-- Listed entries follows --

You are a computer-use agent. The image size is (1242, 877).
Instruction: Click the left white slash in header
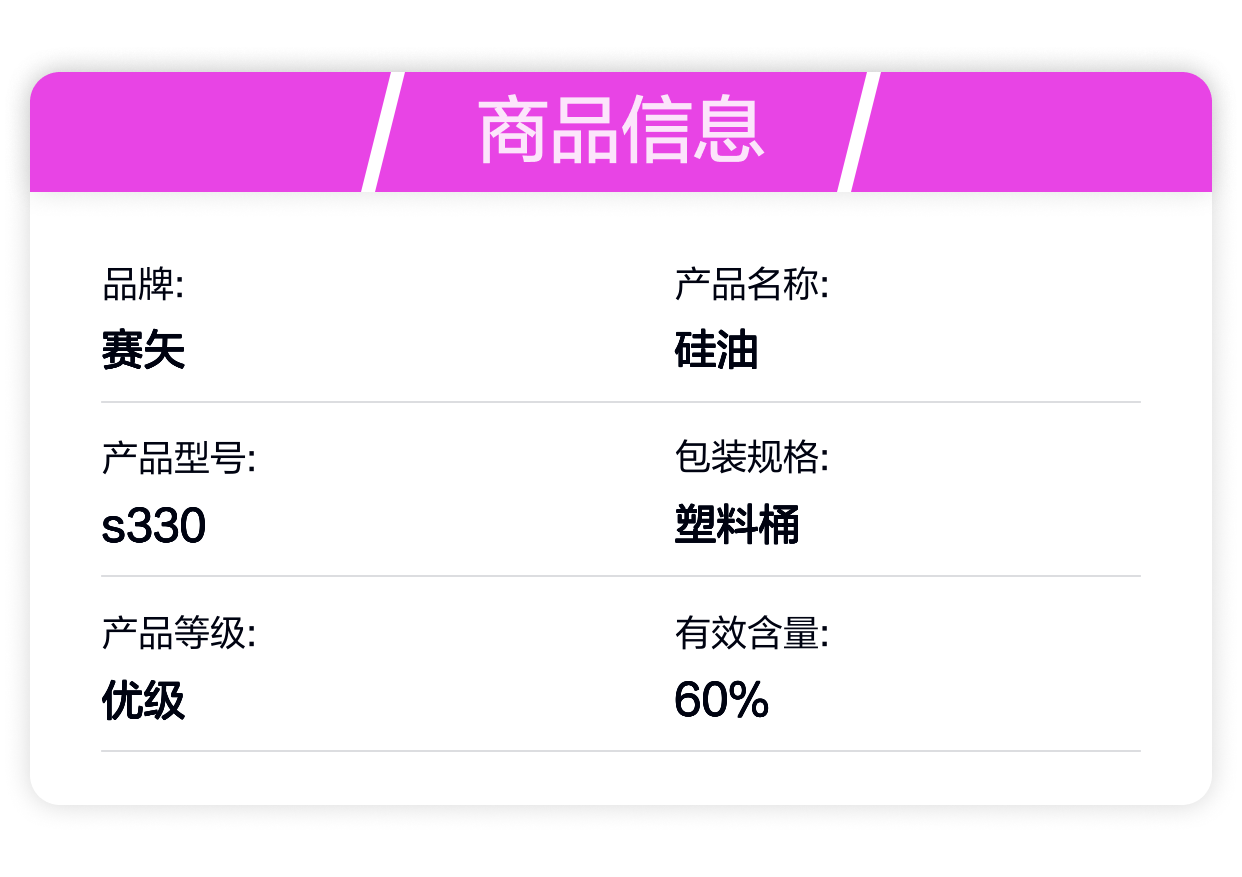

-- Listed entries concluded --
-- Listed entries follows --

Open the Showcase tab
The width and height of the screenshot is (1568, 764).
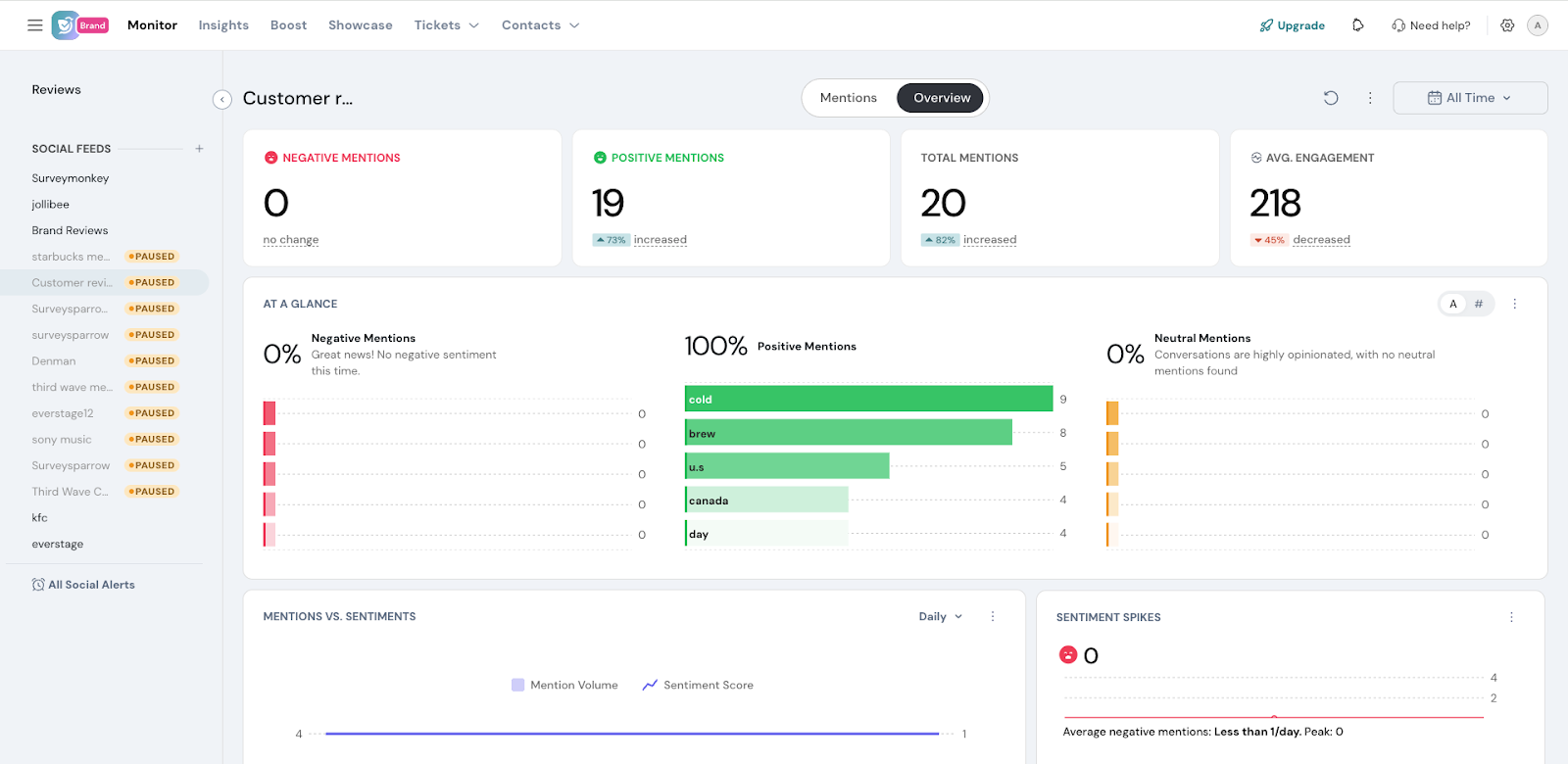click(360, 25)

-- Listed entries concluded --

### Your assignment
Using the listing above, copy exactly the line that contains "You are a computer-use", the line that contains "Instruction: Click the", and each line that falls between them.

### Task answer
You are a computer-use agent. The image size is (1242, 877).
Instruction: Click the left white slash in header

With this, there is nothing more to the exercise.